Sunday, December 07, 2003

Bushies are crowing about their AIDS initiative. It's a lot more money than the feds have provided in the past, but, as The Nation reminds us (article not available online to nonsubscribers), there are, er, a few strings attached:

A third of the bill's prevention dollars are tagged for abstinence-only messages, which forbid the mention of condoms, an indispensable tool wherever rates of infection have been reduced. The money channeled through USAID may not be spent on syringe exchange, a proven strategy for reducing the drug-injection infections that now drive the epidemic in Russia and elsewhere. Churches and missionary operations will receive special consideration in the awarding of grants, while family planning networks, the main source of community healthcare in much of the developing world and the best positioned to deliver HIV care, have been forced to shutter clinics under Bush's 2001 global gag rule, which ended aid to outfits that mention abortion as an option for women with unplanned pregnancies.
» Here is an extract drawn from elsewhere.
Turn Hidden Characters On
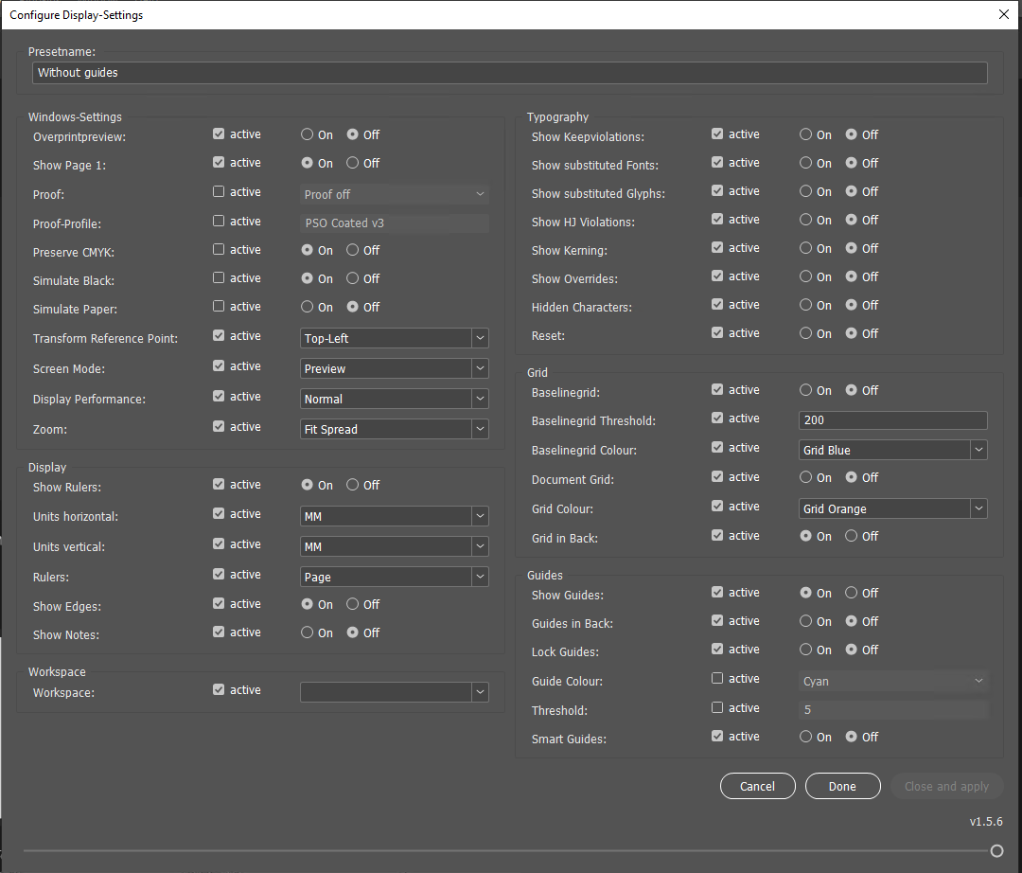 click(806, 305)
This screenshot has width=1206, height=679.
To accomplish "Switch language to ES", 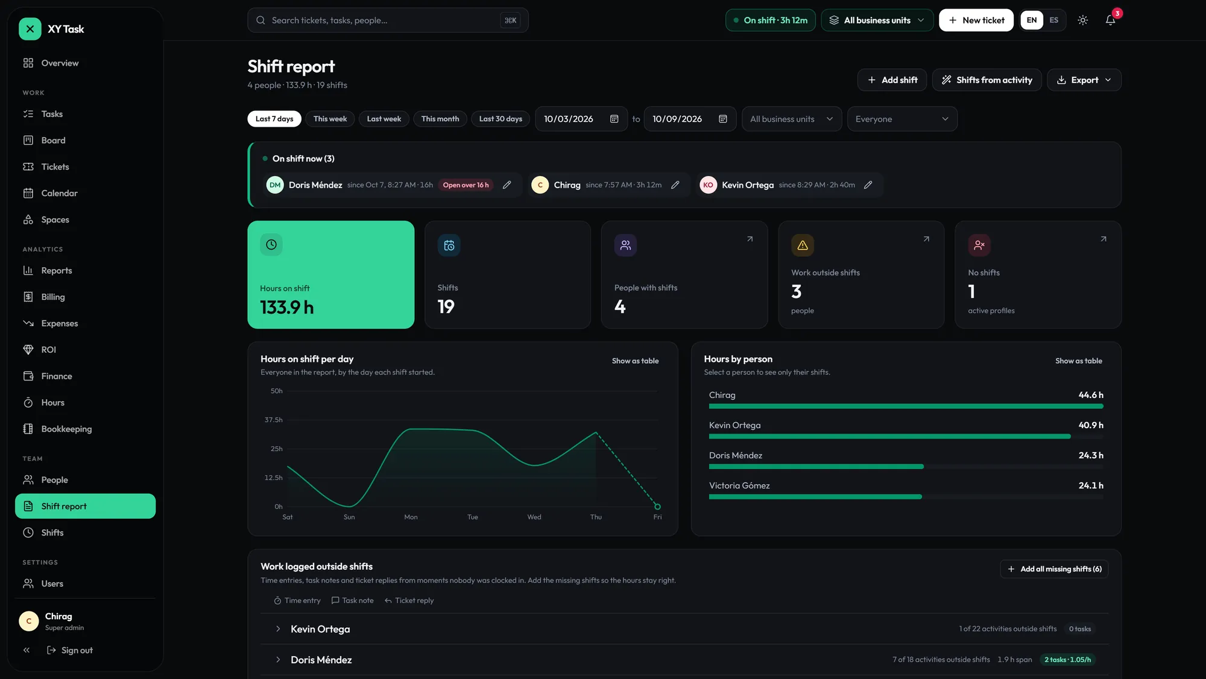I will (x=1053, y=21).
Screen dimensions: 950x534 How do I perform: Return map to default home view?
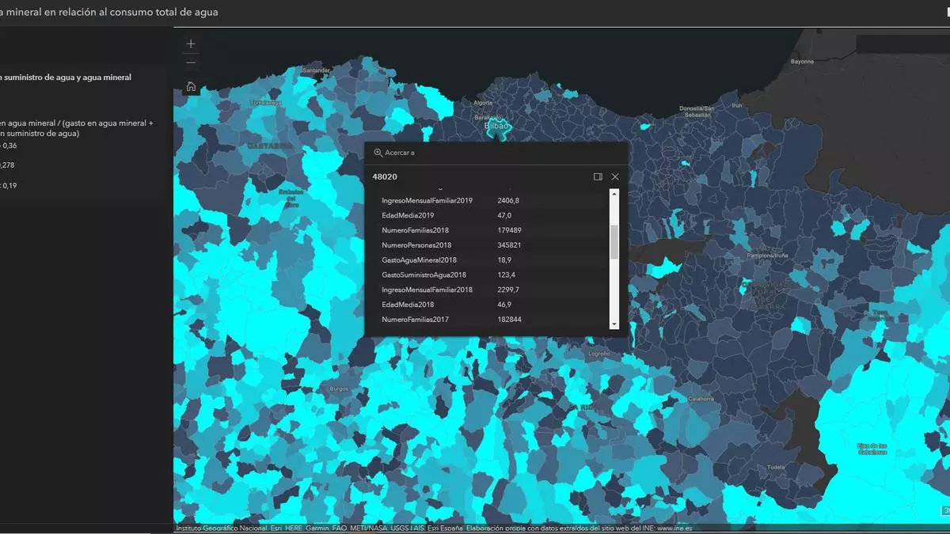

Many of the bill's treatment dollars will be wasted because the Administration continues to support restrictions on the production and export of cheap, generic HIV medications. And the bill continues to starve the UN's Global Fund to Fight AIDS, TB and Malaria in favor of unilateral aid that can be used for political ends--much of it bound by restrictive "buy American" provisions.

Hey, but other than that it's a great bill!